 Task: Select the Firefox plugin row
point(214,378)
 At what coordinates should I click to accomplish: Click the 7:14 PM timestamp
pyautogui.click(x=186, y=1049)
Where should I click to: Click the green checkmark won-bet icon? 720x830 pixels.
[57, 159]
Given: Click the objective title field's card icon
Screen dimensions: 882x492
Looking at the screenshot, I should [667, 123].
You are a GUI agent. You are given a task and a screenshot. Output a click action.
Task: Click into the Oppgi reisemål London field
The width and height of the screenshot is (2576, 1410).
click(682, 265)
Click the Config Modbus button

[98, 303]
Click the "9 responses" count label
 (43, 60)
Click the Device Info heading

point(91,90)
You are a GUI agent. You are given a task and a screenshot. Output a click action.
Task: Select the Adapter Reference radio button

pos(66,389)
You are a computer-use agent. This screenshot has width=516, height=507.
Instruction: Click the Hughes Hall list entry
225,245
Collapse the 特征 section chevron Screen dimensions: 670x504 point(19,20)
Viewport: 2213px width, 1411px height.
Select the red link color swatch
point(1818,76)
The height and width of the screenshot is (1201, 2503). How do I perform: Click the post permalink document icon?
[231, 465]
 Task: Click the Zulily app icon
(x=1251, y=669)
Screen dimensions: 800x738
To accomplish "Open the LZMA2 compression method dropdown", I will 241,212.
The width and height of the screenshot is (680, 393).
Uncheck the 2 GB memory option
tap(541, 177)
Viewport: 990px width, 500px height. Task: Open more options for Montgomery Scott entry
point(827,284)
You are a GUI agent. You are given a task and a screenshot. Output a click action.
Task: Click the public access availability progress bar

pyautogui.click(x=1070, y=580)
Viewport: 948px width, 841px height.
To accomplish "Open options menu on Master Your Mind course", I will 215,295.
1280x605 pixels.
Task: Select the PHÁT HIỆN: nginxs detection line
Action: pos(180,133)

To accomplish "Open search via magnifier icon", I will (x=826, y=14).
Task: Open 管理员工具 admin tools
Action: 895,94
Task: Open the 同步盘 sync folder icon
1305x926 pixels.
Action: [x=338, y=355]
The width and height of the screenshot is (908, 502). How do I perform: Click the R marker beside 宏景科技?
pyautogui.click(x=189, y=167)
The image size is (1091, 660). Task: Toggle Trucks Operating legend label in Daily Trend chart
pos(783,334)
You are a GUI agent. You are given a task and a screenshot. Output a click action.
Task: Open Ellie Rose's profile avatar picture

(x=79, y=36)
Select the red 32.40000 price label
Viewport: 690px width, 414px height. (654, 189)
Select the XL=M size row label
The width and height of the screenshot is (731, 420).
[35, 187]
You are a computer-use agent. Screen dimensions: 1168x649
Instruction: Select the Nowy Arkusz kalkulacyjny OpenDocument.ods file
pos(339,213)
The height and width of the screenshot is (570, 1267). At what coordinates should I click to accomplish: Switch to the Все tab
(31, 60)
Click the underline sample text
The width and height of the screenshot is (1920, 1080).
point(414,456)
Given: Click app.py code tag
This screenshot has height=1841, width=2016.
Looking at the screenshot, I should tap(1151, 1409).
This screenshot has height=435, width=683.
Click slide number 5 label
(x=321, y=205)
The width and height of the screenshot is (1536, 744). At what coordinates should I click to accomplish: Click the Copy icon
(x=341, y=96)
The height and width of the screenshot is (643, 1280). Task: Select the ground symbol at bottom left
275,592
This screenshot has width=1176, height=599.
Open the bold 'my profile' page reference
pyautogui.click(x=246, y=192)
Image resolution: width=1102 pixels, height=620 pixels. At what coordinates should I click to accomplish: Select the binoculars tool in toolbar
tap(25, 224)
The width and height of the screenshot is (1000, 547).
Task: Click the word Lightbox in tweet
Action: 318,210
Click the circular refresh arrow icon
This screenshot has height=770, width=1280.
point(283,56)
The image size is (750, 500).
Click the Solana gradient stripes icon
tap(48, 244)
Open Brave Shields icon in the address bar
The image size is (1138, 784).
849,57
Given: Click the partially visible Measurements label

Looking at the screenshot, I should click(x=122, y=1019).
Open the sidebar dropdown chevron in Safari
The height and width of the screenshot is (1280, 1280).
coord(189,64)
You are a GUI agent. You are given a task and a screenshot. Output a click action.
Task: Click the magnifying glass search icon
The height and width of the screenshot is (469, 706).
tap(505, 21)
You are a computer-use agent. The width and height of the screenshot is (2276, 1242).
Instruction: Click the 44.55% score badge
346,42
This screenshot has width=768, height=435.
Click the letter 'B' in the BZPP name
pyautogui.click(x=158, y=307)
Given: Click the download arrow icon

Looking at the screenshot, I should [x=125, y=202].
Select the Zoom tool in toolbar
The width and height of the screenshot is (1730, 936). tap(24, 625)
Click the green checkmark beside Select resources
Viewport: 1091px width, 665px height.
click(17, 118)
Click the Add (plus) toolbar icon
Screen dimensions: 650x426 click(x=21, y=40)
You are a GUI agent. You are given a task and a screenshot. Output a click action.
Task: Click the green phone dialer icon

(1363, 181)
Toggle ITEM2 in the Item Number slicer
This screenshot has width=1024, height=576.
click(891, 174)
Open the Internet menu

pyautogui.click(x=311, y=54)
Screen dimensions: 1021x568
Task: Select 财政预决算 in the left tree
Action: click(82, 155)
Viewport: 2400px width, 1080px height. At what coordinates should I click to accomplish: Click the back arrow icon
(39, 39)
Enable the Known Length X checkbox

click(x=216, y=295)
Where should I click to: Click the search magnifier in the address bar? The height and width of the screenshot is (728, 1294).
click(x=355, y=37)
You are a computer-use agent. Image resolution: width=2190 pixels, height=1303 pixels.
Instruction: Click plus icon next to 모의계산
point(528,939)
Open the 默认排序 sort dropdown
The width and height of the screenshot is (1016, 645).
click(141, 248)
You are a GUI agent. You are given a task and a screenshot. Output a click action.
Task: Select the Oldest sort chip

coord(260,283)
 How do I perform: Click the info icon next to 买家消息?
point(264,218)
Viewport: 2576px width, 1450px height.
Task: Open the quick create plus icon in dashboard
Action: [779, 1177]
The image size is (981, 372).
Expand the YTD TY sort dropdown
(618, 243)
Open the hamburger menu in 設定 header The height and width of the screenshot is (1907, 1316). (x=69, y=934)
+ + + + +
[What is being asked]
Please find every line in the records above that contains the word "dimensions" and copy each one out in full.

[Reply to the task]
Screen dimensions: 882x492
Collapse the 特征 section chevron Screen dimensions: 670x504 point(19,20)
Screen dimensions: 800x738
You are a computer-use agent. Screen dimensions: 1168x649
Screen dimensions: 650x426 click(x=21, y=40)
Screen dimensions: 1021x568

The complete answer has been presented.